[Dataset entries]
┄┄┄┄┄┄┄┄┄┄┄┄┄┄┄┄┄┄┄┄

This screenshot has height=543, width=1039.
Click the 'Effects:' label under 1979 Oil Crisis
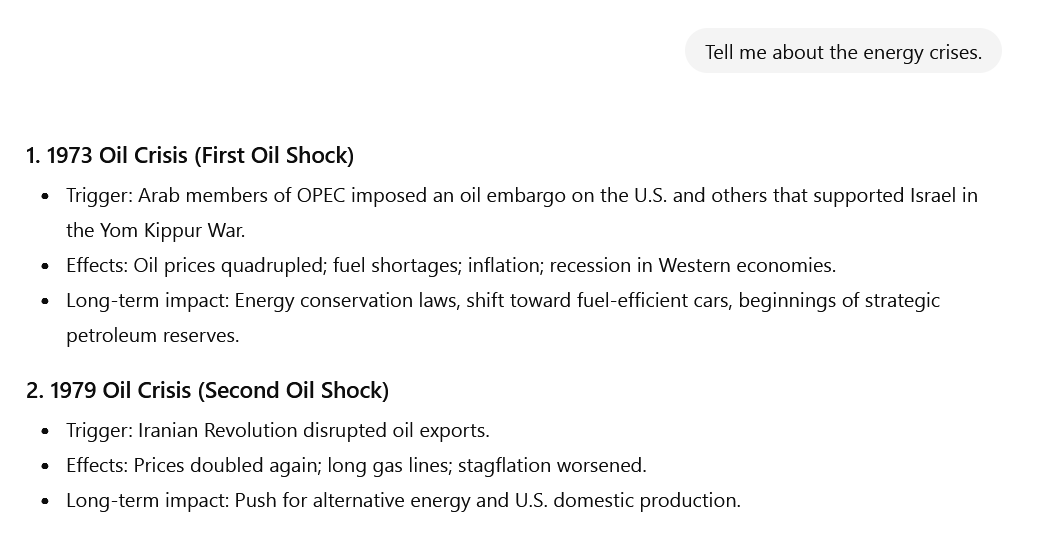point(97,465)
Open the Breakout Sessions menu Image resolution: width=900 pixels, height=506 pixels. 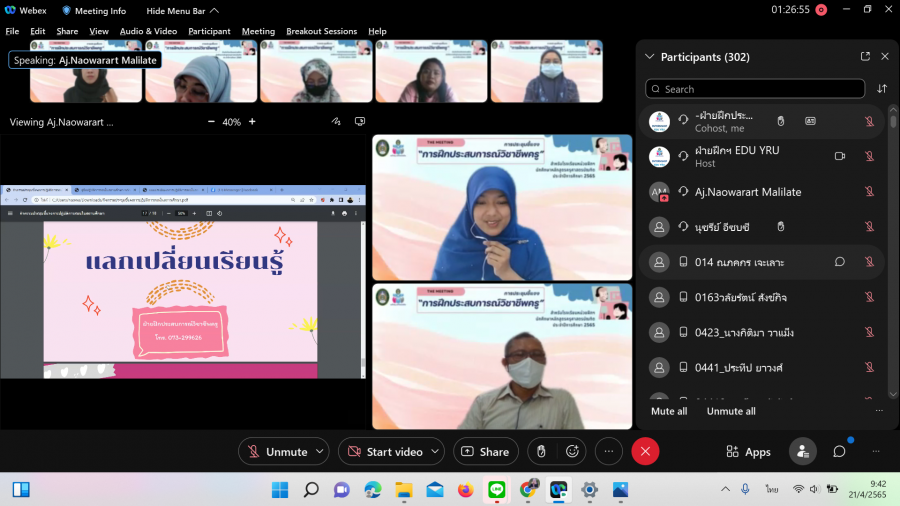click(321, 31)
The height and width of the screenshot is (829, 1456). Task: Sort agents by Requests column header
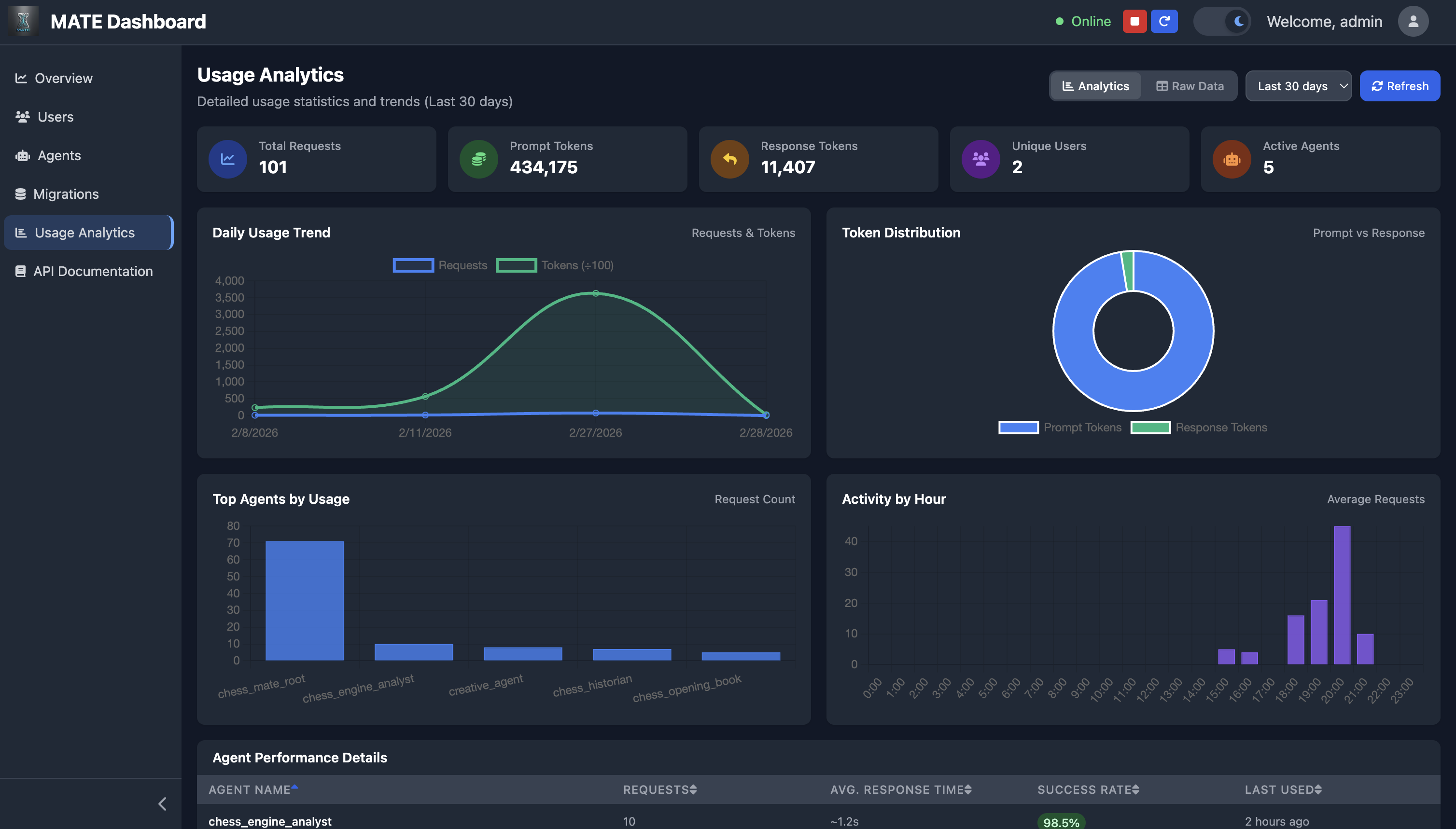659,790
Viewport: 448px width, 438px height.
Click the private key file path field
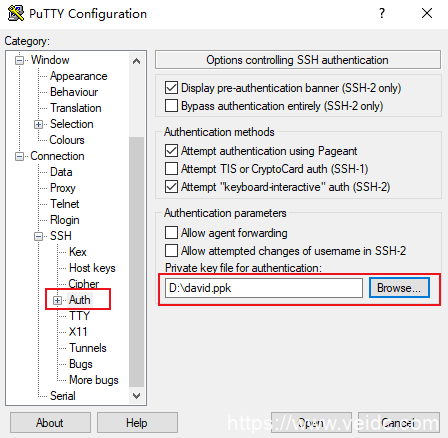264,288
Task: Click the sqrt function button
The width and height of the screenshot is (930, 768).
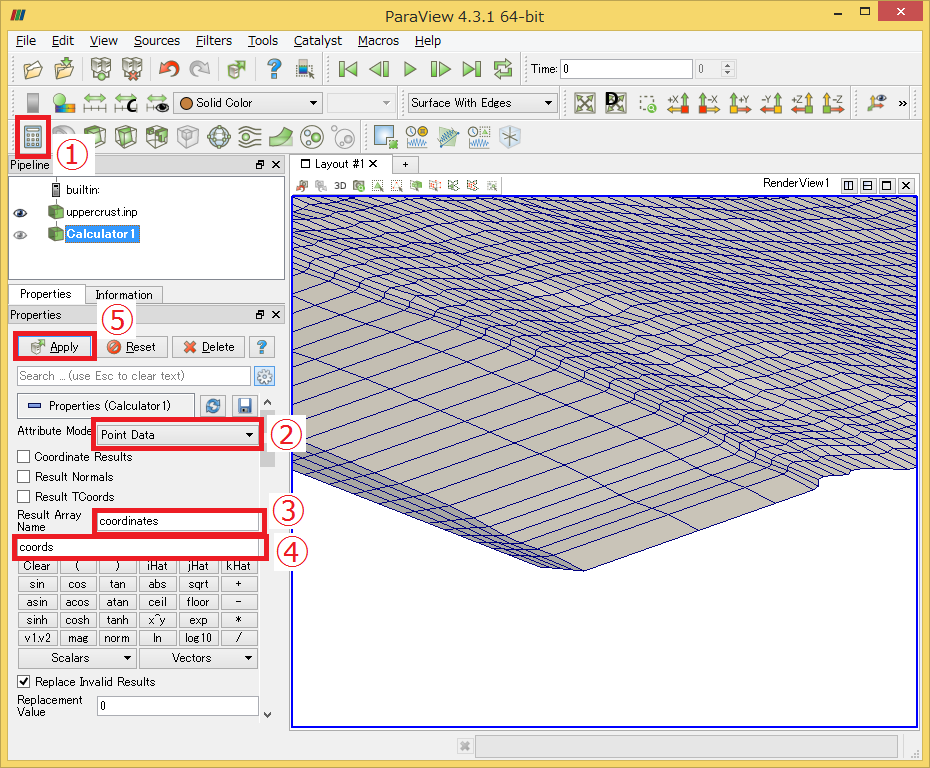Action: point(198,584)
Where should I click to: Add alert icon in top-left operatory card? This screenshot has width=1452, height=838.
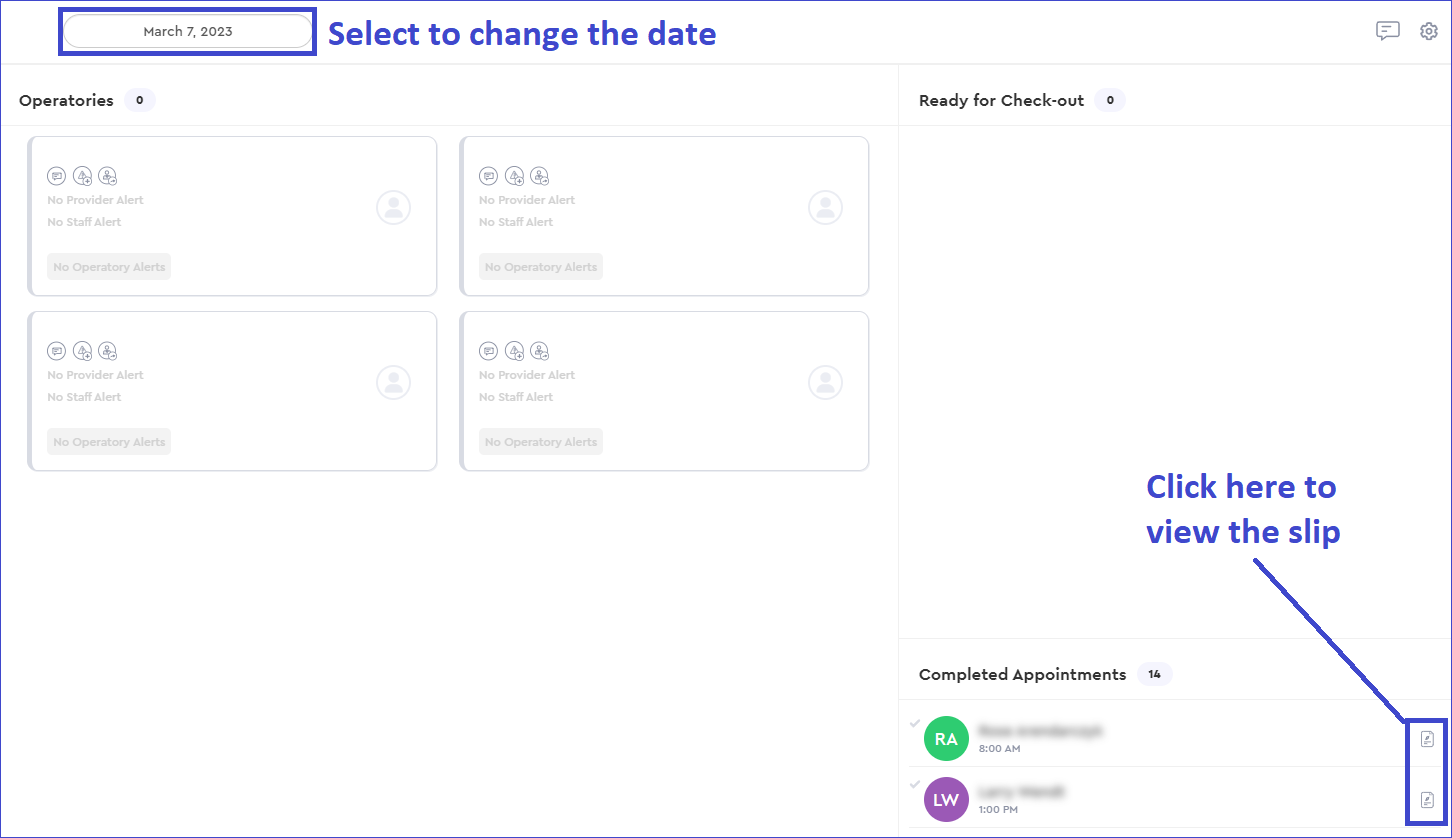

┄┄┄┄┄┄┄┄┄┄┄┄┄┄┄┄┄┄┄┄

DIRECTION. Return the lines from the one containing "The height and" through the one containing "Action: point(198,584)" verbatim, leaving out the pictures.

RESULT FOR THIS EXERCISE.
The height and width of the screenshot is (829, 1456). Task: Sort agents by Requests column header
659,790
Viewport: 448px width, 438px height.
Click the private key file path field
264,288
Task: Click the sqrt function button
The width and height of the screenshot is (930, 768).
Action: point(198,584)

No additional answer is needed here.